● **Exercise instructions**: Continue the review of the 1971 Charlie and the Chocolate Factory film, picking up right after its last sentence.

● **Passage to read**:
• • • • • • •

Charlie and the Chocolate Factory
Charlie and the Chocolate Factory was a classic movie done in 1971, with Gene Wilder. (Technically, it was Willy Wonka & the Chocolate Factory -- but the book was Charlie and the Chocolate Factory, so that's what most people know it as, even if wrong). Just to cut to the chase, this is a classic, and while a bit creepy and weird, it is seared in my memories from youth, and so it's cemented in nostalgic feelings of love for my childhood.
The film tells the story of Charlie Bucket as he receives a Golden Ticket, and visits Willy Wonka's chocolate factory with four other children from around the world.

• • • • • • •

● **Information given**:

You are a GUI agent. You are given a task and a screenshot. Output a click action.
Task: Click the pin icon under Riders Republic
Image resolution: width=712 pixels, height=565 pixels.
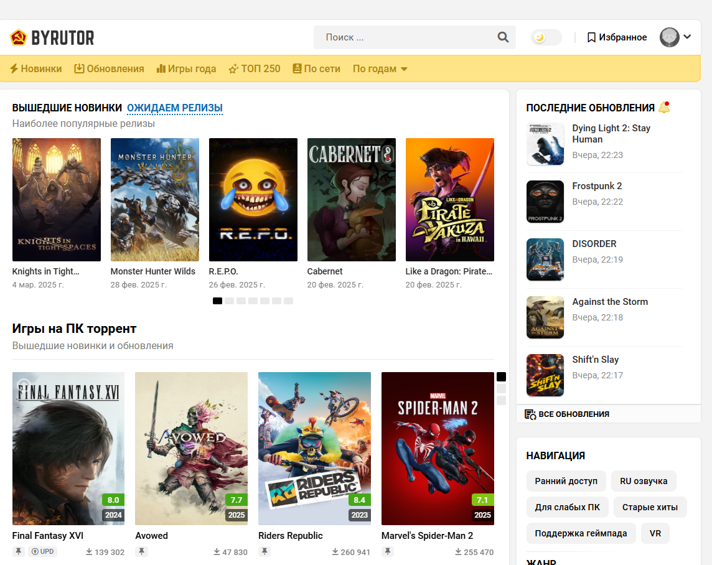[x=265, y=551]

• • • • • • •

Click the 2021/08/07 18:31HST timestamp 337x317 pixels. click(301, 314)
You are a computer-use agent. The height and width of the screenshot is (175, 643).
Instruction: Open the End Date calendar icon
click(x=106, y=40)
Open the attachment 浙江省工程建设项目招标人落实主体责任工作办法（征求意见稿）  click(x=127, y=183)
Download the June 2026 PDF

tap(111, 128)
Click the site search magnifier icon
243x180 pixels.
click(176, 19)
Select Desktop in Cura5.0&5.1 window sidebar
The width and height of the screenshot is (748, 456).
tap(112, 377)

• • • • • • •

● **Your response**:
Wonka is a recluse because other candy makers are trying to steal his recipes. So when Wonka announces that he hid five "Golden Tickets" in chocolate Wonka Bars, and finders of the tickets will receive a factory tour and a lifetime supply of chocolate, it becomes a global viral phenomenon. Charlie wins, takes the tour, where his compatriots are weeded out by various character flaws or conflicts of interest, leaving Charlie -- who passed the final moral character test. At which point Wonka tells Charlie that the goal was to find a worthy heir, and since Charlie passed, the whole factory was all his and his Charlie poor family can immediately move in and live happily ever after.
The reason I posted this is because there's a video that describes this fan theory that concludes that Willy Wonka and The Chocolate Factory, is really just a remake of Dante’s Inferno. Yeah, I buy it. But then many stories are derivative. It's worth a watch.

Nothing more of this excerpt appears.